Domestic manufacture of textiles (woolen and otherwise) may have supplemented a middling planter’s income. Eighty percent of the planters owned spinning wheels. Eight of ten sheep owners owned spinning wheels. A parcel of flax, a flax brake, and a flax wheel appear in a few inventories. Although 80 percent of middling planters could spin thread, only 24 percent with their itemized looms could turn thread into cloth. The cloth was, most likely, for home use or for sale to neighbors.

Surprisingly, appraisers found horses on only seventeen of the twenty-five (60 percent) estates inventoried. Even if you eliminate widows without horses, only 80 percent of the appraised estates included horses. It would seem some middling planters accomplished their civic duties on foot. The number of horses owned ranged from one to four. Even so, nine (36 percent) of these middling planters indulged in a bow toward gentility when they hitched up one of their horses to that expensive luxury—a riding chair!

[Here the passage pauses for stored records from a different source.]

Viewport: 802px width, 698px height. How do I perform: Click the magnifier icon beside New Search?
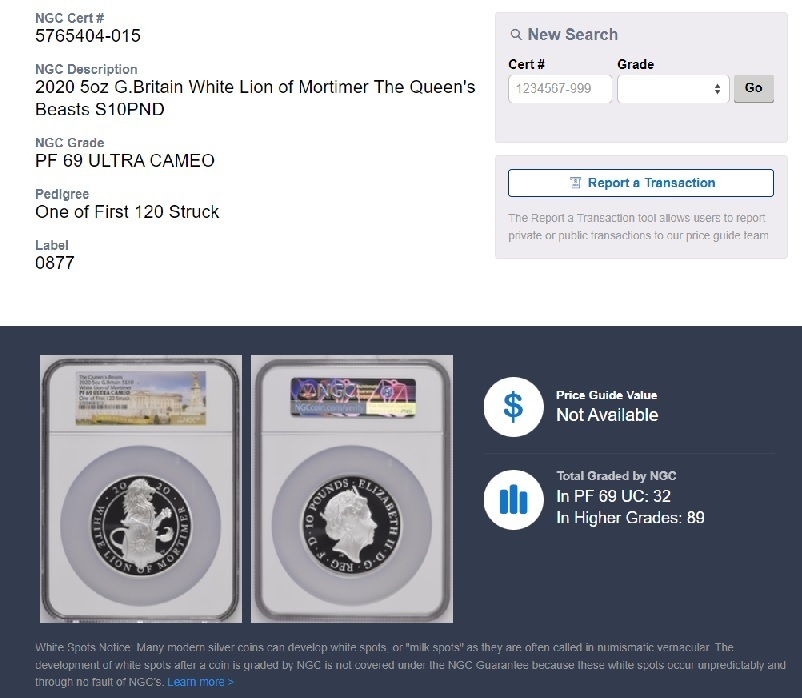tap(516, 34)
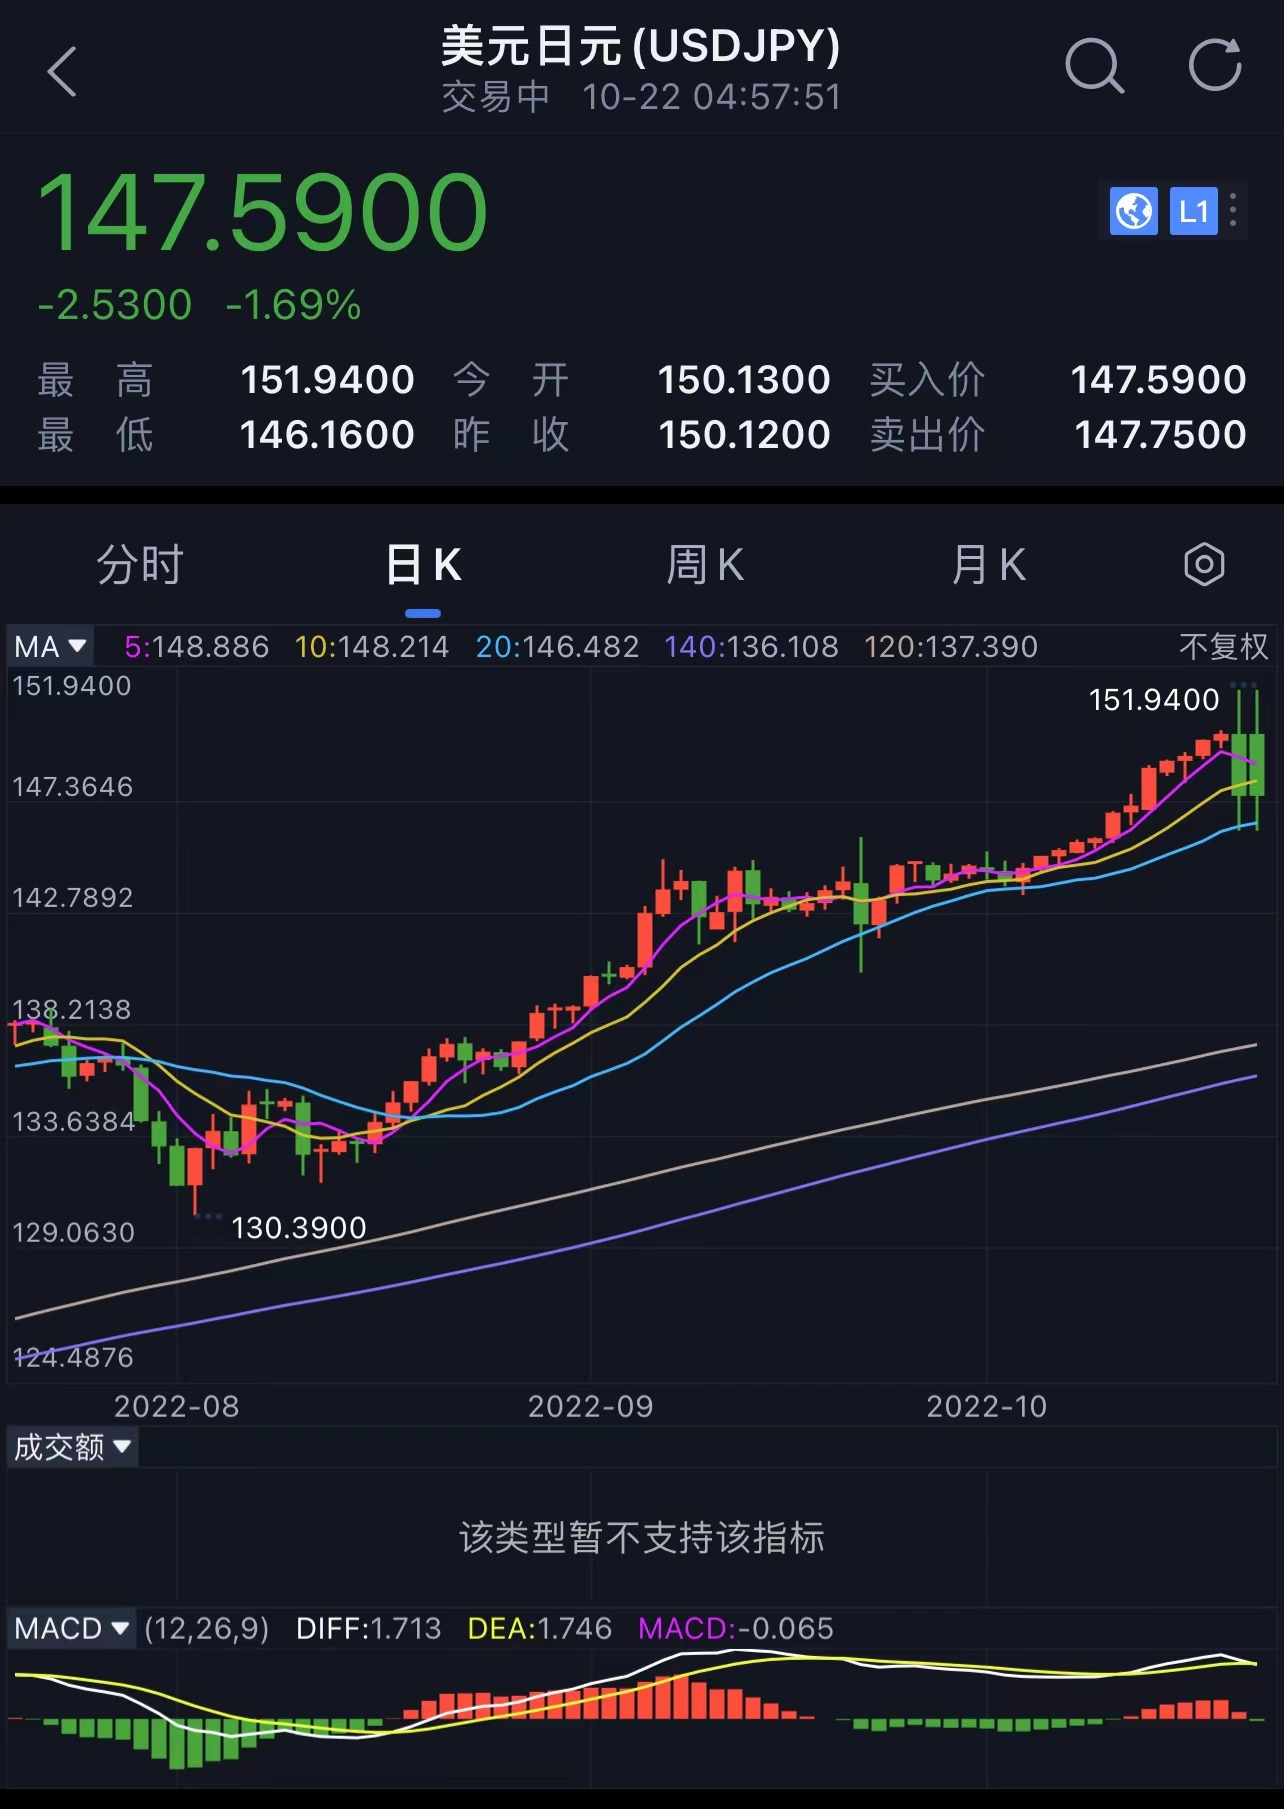Tap the MA 5 value 148.886
Screen dimensions: 1284x1809
[x=197, y=647]
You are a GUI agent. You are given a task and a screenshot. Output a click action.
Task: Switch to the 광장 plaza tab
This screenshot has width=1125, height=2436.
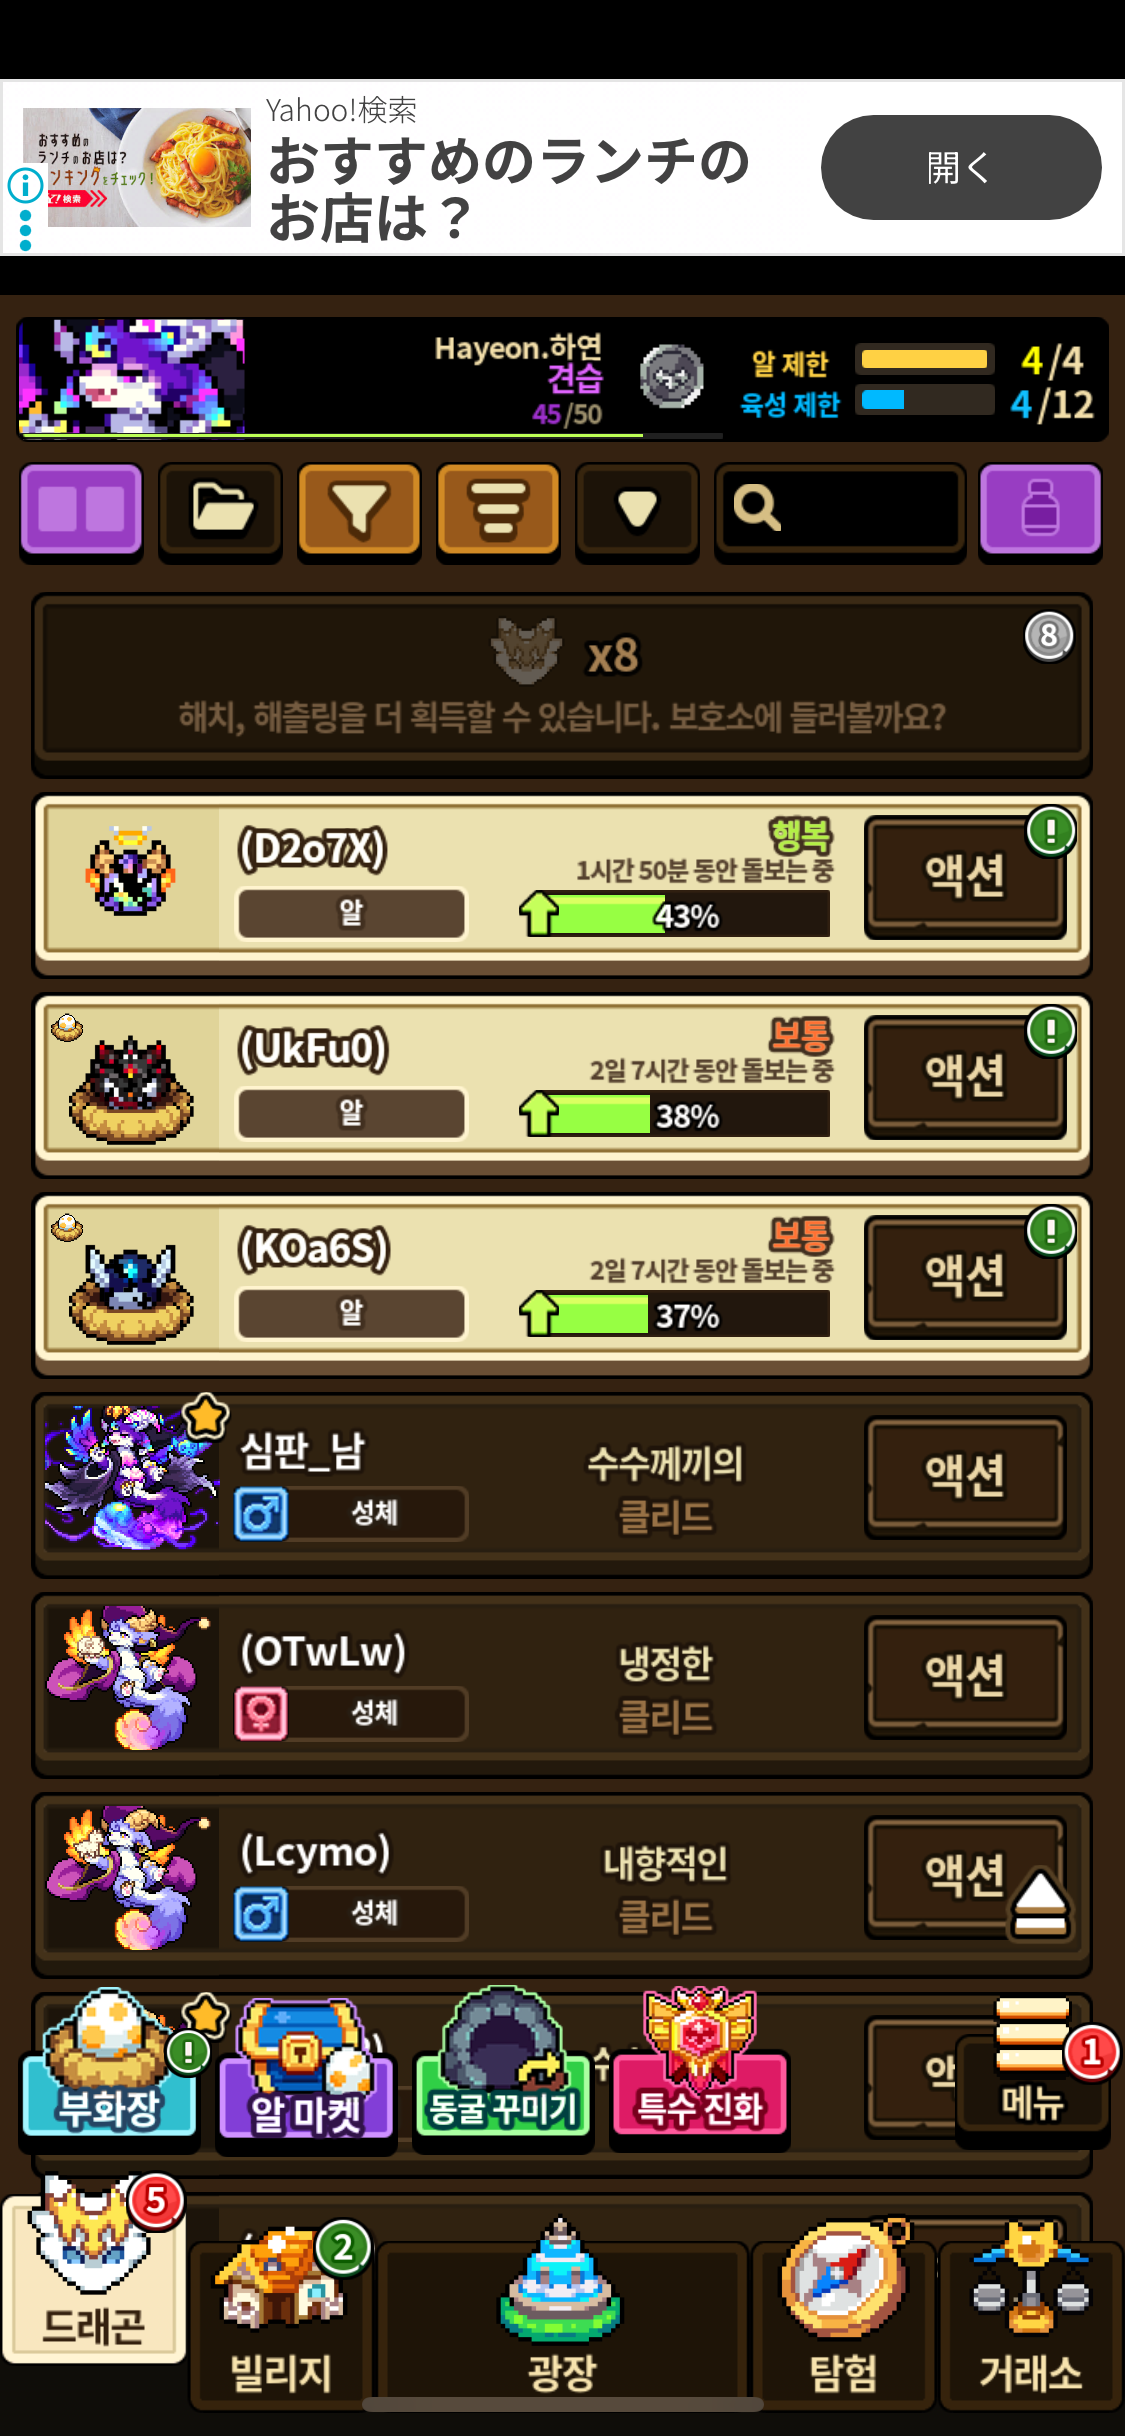pyautogui.click(x=562, y=2322)
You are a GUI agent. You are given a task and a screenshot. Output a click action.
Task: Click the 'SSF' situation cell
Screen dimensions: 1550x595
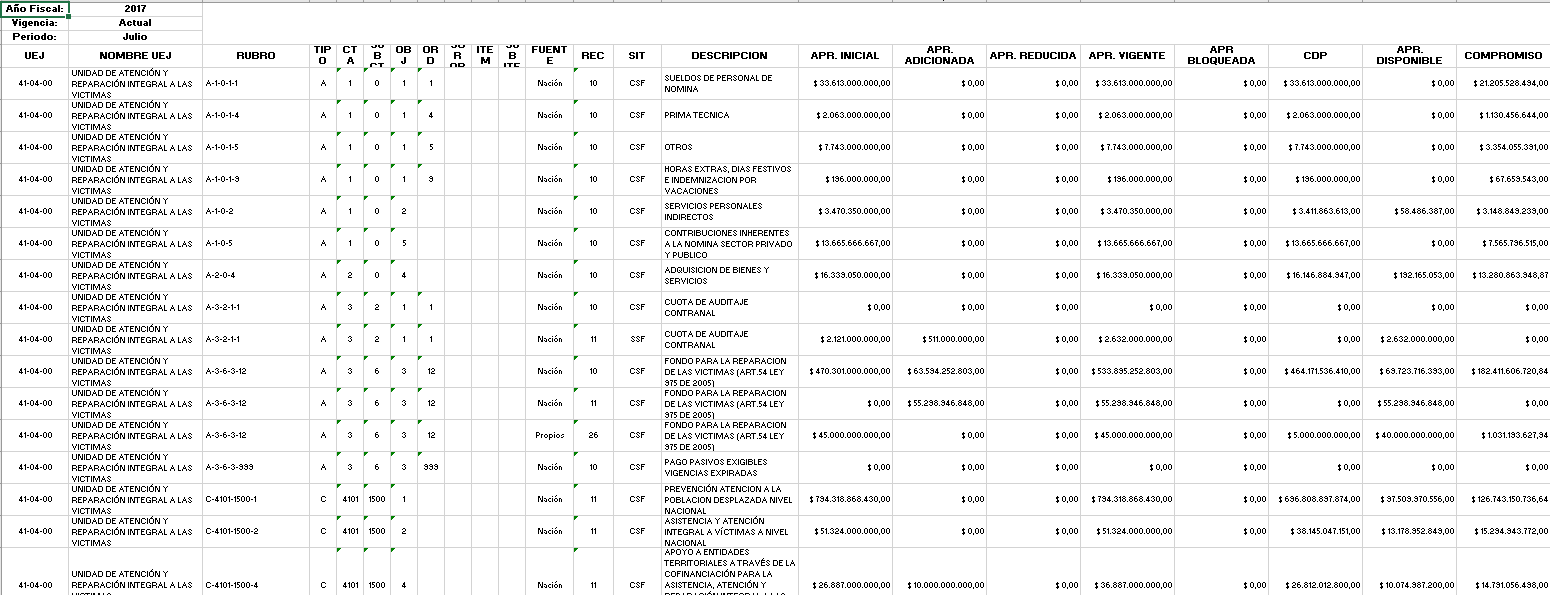coord(637,340)
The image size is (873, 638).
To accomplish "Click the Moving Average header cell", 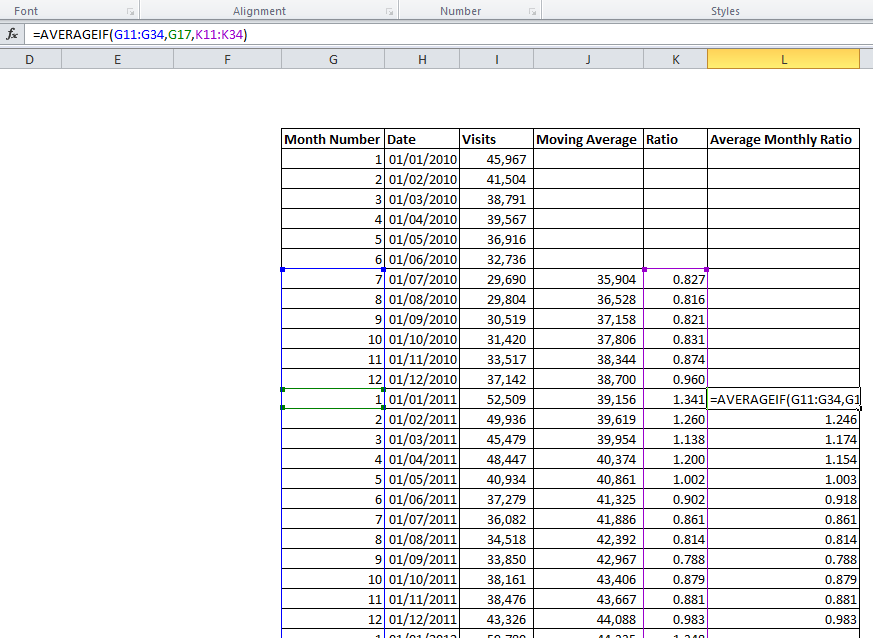I will (x=587, y=139).
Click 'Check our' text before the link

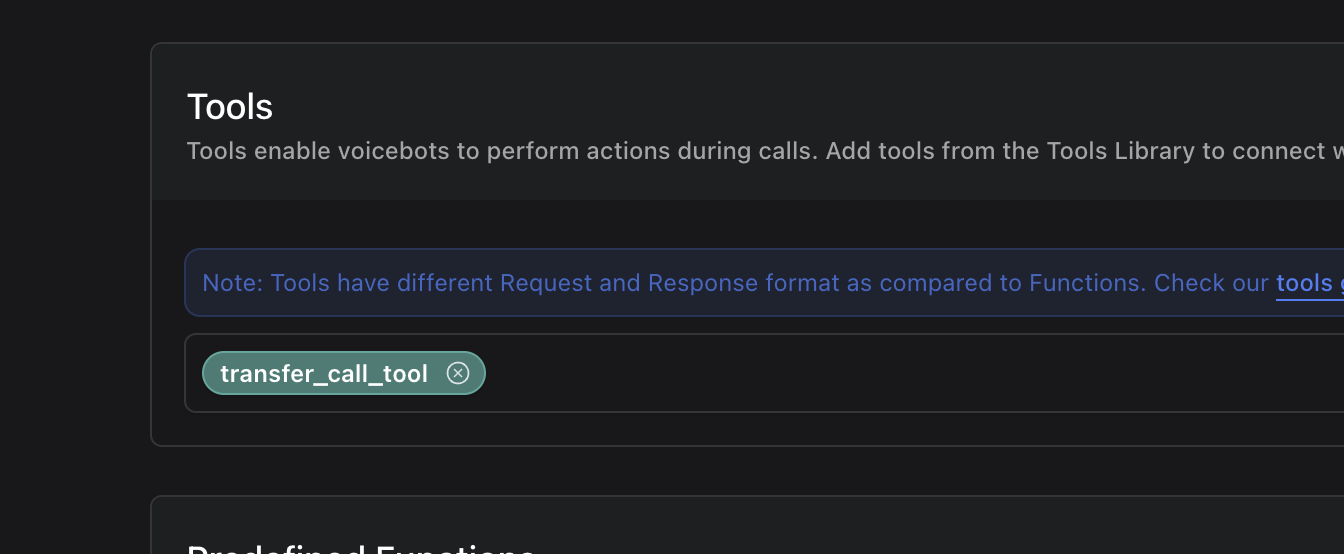(x=1210, y=283)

One final note, the inventories of Bruton Parish decedents are less detailed than those from Yorkhampton Parish and Charles Parish. For example, on many Bruton Parish inventories, the appraisers were satisfied to just list the number of cows or cattle present. No Bruton Parish appraisal mentions any fowl. It is hard to believe none was present. However, a composite portrait based on all inventories from the three parishes will provide a richly detailed picture. The information gained in the process can well support a historically based interpretive program at the Great Hopes site.

Endnotes

1Jackson Turner Main, The Social Structure of Revolutionary America (Princeton, N.J.: Princeton University Press, 1965), 232.

2John S. Hopewell, ed., “Two Tithable Lists from Essex County, ca. 1764-1765,” Tidewater Virginia Families: A Magazine of History and Genealogy 10(2001):163-177; Robert F. Woodson and Isobel B. Woodson, comps., Virginia Tithables from Burned Record Counties (Greenville, S.C.: Southern Historical Press, 1999); and Williamsburg-James City County, Va., Tax Books 1768-69, Colonial Williamsburg Foundation (CWF Microfilm M-1129).

3James Parker to Charles Steuart, 26 Sept. 1774, Charles Steuart Papers, MS 5028, 1773-1774 (CWF microfilm M-68.3); Paul G.E. Clemens, The Atlantic Economy and Colonial Maryland’s Eastern Shore: From Tobacco to Grain (Ithaca, N. Y.: Cornell University Press, 1980), 171; and Lorena S. Walsh, From Calabar to Carter’s Grove: The History of a Virginia Slave Community (Charlottesville, Va.: University Press of Virginia, 1997), 119.

4Transcripts of York County Inventories, York County Project, Department of Training and Historical Research, Colonial Williamsburg Foundation.

5Walsh, 160-169.

6Information about a planter’s office holdingis taken from the Master Biographical File in the York County Project housed in the Department of Training and Historical Research, Colonial Williamsburg Foundation.